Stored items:

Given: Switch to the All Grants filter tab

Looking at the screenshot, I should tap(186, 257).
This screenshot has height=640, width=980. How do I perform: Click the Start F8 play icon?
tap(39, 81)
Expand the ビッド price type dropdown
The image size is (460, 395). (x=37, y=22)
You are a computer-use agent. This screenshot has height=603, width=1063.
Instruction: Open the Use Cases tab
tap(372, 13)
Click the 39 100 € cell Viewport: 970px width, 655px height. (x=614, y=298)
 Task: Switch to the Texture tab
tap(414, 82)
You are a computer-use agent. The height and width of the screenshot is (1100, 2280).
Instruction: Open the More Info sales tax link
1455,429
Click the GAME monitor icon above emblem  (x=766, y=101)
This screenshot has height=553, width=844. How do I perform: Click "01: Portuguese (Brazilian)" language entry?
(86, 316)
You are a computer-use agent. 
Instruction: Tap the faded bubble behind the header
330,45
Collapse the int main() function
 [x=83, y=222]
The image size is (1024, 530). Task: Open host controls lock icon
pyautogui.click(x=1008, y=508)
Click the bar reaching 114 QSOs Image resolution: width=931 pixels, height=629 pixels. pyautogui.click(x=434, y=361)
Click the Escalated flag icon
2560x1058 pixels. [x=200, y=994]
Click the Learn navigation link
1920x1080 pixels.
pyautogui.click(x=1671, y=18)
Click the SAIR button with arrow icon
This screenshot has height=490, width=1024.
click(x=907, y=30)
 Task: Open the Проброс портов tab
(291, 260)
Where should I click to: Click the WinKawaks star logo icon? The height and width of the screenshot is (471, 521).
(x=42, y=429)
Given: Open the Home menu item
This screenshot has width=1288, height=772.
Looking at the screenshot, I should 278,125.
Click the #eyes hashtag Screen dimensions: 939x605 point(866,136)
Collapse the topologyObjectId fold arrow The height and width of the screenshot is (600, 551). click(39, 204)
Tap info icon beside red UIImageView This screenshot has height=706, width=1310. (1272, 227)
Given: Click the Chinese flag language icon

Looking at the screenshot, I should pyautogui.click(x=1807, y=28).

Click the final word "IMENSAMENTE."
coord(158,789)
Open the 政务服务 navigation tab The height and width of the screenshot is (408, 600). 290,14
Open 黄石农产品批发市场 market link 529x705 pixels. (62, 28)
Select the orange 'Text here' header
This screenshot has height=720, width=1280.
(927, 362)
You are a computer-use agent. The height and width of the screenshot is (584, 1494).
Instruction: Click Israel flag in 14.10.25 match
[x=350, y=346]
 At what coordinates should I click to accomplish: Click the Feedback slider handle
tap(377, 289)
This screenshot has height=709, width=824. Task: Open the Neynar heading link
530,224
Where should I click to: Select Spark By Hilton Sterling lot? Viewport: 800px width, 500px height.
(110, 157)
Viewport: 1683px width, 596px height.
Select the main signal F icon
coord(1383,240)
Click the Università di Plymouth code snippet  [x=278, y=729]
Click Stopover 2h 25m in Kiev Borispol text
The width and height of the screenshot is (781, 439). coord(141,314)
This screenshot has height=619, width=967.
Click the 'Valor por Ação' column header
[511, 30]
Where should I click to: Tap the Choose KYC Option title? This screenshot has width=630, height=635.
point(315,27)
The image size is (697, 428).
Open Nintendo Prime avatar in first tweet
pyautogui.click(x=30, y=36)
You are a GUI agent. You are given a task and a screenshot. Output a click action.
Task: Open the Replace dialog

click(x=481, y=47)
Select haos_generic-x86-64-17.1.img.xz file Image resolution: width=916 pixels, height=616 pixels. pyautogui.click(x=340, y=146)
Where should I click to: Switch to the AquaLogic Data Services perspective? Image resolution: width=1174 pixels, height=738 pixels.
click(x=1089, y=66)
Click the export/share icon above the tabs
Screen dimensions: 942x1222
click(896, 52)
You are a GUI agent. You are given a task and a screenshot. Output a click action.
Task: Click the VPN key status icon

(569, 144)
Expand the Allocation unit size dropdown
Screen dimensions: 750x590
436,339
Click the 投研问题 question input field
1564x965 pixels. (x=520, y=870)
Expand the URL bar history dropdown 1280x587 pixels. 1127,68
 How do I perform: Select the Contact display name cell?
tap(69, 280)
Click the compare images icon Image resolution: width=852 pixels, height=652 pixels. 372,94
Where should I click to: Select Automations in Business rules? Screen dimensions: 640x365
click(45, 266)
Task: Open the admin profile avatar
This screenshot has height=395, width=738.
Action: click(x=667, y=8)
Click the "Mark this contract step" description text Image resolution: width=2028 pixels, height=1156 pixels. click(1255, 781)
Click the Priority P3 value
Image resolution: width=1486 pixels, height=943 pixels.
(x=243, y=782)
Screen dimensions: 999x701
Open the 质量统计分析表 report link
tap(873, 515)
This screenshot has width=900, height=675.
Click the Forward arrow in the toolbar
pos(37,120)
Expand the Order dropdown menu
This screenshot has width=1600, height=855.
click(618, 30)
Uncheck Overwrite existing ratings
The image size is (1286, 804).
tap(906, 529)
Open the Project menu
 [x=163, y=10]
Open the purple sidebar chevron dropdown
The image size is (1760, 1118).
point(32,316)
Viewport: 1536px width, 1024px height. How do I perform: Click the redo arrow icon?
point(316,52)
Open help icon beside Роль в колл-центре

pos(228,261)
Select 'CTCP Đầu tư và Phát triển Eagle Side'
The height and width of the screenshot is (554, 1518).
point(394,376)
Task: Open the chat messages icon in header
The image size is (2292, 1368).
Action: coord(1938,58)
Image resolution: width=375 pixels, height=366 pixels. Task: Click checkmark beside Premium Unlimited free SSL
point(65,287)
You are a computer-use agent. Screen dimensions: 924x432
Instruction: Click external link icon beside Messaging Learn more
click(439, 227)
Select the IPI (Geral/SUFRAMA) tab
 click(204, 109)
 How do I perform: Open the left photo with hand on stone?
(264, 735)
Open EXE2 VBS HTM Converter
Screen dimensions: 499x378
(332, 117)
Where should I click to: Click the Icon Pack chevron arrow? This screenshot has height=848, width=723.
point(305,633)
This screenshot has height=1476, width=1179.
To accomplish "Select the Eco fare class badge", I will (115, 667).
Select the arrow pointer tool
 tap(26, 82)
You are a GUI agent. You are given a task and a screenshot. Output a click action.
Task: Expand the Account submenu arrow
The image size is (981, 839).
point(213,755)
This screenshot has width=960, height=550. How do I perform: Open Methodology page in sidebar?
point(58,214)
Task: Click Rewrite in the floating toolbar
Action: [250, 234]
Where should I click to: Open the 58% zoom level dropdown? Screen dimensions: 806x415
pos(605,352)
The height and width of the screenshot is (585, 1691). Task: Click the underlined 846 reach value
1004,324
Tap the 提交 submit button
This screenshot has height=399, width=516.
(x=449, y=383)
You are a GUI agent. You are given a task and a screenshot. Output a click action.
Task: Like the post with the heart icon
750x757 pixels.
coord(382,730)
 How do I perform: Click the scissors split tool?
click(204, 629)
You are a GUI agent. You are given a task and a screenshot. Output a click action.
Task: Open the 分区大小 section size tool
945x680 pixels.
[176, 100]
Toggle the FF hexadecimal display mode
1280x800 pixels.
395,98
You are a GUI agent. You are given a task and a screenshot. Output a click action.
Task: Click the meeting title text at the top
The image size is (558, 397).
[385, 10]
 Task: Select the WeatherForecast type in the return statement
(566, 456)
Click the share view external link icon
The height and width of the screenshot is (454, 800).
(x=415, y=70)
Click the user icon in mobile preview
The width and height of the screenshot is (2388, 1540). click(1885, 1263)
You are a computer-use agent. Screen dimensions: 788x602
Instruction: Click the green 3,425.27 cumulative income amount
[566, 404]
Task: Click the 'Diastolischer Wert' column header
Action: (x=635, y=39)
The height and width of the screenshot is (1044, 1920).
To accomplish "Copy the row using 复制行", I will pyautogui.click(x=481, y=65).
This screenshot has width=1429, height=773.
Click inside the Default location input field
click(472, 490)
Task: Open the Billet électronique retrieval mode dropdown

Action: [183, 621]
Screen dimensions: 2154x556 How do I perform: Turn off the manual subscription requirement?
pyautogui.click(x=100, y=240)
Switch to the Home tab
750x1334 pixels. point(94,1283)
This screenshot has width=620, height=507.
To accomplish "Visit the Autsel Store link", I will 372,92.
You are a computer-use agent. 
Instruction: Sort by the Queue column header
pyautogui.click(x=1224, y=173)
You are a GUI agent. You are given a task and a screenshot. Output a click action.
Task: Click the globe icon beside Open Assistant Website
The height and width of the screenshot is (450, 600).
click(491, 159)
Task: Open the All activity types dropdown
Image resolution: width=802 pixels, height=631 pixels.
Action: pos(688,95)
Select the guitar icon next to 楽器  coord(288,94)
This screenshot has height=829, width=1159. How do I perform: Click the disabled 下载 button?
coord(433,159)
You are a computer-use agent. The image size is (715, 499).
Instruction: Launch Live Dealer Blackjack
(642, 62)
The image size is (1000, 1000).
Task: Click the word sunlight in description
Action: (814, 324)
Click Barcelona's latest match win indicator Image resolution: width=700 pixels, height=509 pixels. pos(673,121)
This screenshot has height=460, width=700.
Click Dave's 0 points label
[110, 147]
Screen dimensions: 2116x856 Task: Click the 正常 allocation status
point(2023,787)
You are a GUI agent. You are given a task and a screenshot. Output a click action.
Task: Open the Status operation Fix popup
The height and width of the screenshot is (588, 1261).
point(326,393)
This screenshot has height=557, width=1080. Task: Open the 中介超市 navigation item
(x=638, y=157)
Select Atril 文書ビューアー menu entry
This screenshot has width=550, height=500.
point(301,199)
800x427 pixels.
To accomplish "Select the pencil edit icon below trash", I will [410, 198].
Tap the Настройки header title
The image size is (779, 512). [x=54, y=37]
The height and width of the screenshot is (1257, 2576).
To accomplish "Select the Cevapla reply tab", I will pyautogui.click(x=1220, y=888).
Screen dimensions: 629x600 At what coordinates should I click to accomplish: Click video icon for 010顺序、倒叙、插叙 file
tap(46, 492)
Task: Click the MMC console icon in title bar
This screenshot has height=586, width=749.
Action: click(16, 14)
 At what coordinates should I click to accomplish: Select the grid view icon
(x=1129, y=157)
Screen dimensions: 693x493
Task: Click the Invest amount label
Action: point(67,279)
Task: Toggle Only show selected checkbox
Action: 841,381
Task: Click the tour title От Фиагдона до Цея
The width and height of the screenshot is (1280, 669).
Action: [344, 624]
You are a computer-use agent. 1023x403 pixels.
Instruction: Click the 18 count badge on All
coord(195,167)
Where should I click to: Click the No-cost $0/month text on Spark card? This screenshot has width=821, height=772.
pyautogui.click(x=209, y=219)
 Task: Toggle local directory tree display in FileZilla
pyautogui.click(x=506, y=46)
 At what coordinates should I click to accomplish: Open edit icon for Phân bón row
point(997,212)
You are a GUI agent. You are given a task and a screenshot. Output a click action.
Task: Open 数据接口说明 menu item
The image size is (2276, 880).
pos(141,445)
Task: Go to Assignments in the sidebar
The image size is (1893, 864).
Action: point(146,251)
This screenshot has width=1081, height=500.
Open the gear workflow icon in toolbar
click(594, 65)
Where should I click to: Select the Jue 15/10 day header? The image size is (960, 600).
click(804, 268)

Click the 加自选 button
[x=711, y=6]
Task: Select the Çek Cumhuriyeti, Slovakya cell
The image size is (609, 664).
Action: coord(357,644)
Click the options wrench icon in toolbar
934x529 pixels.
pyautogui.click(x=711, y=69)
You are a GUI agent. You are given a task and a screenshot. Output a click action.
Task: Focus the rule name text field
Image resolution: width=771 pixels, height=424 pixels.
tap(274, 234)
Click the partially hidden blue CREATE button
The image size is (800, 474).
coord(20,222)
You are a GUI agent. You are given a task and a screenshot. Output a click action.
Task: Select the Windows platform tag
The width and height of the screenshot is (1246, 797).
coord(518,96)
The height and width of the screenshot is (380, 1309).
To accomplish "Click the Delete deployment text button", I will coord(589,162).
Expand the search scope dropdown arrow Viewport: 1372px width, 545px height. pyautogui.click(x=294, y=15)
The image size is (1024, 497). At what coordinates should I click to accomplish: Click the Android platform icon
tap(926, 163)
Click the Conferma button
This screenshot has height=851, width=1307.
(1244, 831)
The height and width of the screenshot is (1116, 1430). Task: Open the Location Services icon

## Directions for this task
Look back at the entries above. Retype the line with "Task: Open the admin profile avatar", the line with "This screenshot has width=900, height=675.", and all lines in between.

## Output
Task: Open the admin profile avatar
This screenshot has height=395, width=738.
Action: click(x=667, y=8)
Click the "Mark this contract step" description text Image resolution: width=2028 pixels, height=1156 pixels. click(1255, 781)
Click the Priority P3 value
Image resolution: width=1486 pixels, height=943 pixels.
(x=243, y=782)
Screen dimensions: 999x701
Open the 质量统计分析表 report link
tap(873, 515)
This screenshot has width=900, height=675.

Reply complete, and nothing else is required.